Keterlibatan paguyuban padjajaran anyar dengan tampil menyuguhkan beberapa atraksi kebudayaan tersebut menyimpan harapan besar terhadap pemerintah daerah.
Dalam acara tersebut, Firman Hidayat, Ketua Paguyuban Padjajaran Anyar, menyampaikan aspirasi penting terkait perhatian pemerintah terhadap penggiat budaya dan pelestari kearifan lokal.
“Kegiatan ini merupakan bagian dari perayaan Hari Jadi Kabupaten Sukabumi yang ke-154. Kami berharap pemerintah lebih merespons dan memberikan dukungan nyata kepada para budayawan dan penggiat budaya,” ujar Ki Firman kepada Lingkar Pena.

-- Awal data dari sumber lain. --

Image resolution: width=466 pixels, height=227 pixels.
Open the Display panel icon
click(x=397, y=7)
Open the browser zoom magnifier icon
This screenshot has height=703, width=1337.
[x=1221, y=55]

“Jadi jangan hanya berhenti pada seremonial saja, tetapi harus ada tindakan konkret yang mendukung pelestarian budaya lokal,” imbuhnya.
Lebih lanjut, Firman menekankan bahwa perjuangan dalam mempertahankan kearifan lokal memerlukan dorongan yang kuat dari pemerintah, terutama dalam menghadapi tantangan zaman yang semakin modern.
Menurutnya, dukungan pemerintah akan menjadi kunci keberlangsungan budaya lokal tetap eksis di masa depan
“Kami berharap pemerintah, termasuk Bupati Sukabumi, benar-benar memberikan perhatian lebih kepada para budayawan. Perjuangan kami dalam melestarikan kearifan lokal tidak boleh dilihat sebelah mata,” jelasnya.
“Semoga ke depan, ada langkah nyata yang bisa diambil untuk menjaga warisan budaya ini tetap hidup dan berkembang,” tambahnya.
Masih kata Ki Firman, acara peringatan Hari Jadi Kabupaten Sukabumi ke-154 ini diharapkan menjadi momentum untuk memperkuat sinergi antara pemerintah dan para penggiat budaya dalam menjaga dan melestarikan warisan budaya lokal yang menjadi identitas daerah.